The central bank has yet to reveal its 2008 loan expansion target, although the market is expecting a big drop from the 2.9 trillion yuan ($395 billion) new loan level set for 2007. It targeted 16 percent growth in the M2 money supply this year.
China has pledged to tighten its monetary policy in 2008 to head off inflation and economic overheating. It has already stepped up its usual year-end clampdown on bank lending and policy-makers have suggested this will continue in the new year.
"Too low a loan extension target and overly tight controls will have a very big impact on the economy," Xia said.
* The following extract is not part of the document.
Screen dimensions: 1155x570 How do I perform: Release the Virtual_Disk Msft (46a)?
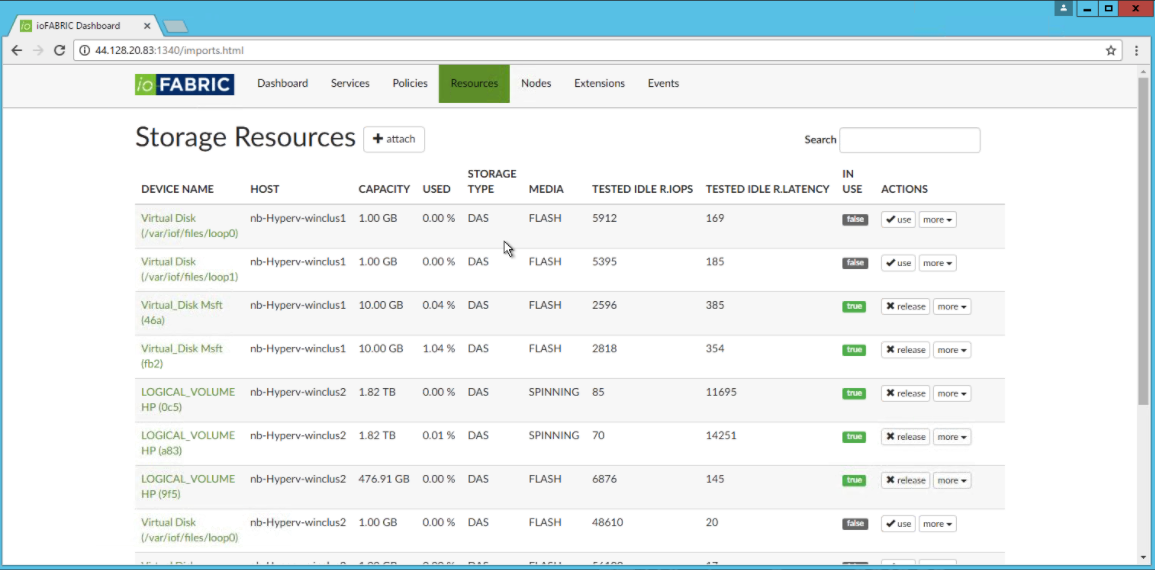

Slowing US growth and consumption would help China to meet its goal of cutting its huge trade surplus, he said.
Policies are already in place for China to address its range of economic worries, from excessive capital spending to a surge in its foreign exchange reserves, and it is just a matter of implementing them effectively, Xia said.
He also said China's high inflationary pressures would persist, stemming from rapid money supply growth rather than a spike in consumer demand. Li Yang, a senior economist at the Chinese Academy of Social Sciences, told the same forum that China's recent decision to impose quarterly limits on bank loans was a step backwards in policy and could have come from the planned economy era.
Li, a former member of the central bank's monetary policy committee, also said the People's Bank of China was studying a switch to M3, which includes more types of money, as its broadest money supply measure. M1 and M2 measures no longer give an accurate picture of the amount of money circulating in China, he said.